* Start Data to process *

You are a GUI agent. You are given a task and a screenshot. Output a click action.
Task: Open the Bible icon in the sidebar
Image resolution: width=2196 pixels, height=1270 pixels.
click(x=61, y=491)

* End Data to process *
* Start Data to process *

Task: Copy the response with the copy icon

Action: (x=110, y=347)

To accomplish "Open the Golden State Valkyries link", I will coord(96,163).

* End Data to process *

- **What is expected**: Rewrite the material from the line with "Task: Copy the response with the copy icon" to the line with "I will coord(96,163).", shifting every coordinate in the answers by adding 43 to it.

- **Reply to the exercise**:
Task: Copy the response with the copy icon

Action: (x=153, y=390)

To accomplish "Open the Golden State Valkyries link", I will coord(139,206).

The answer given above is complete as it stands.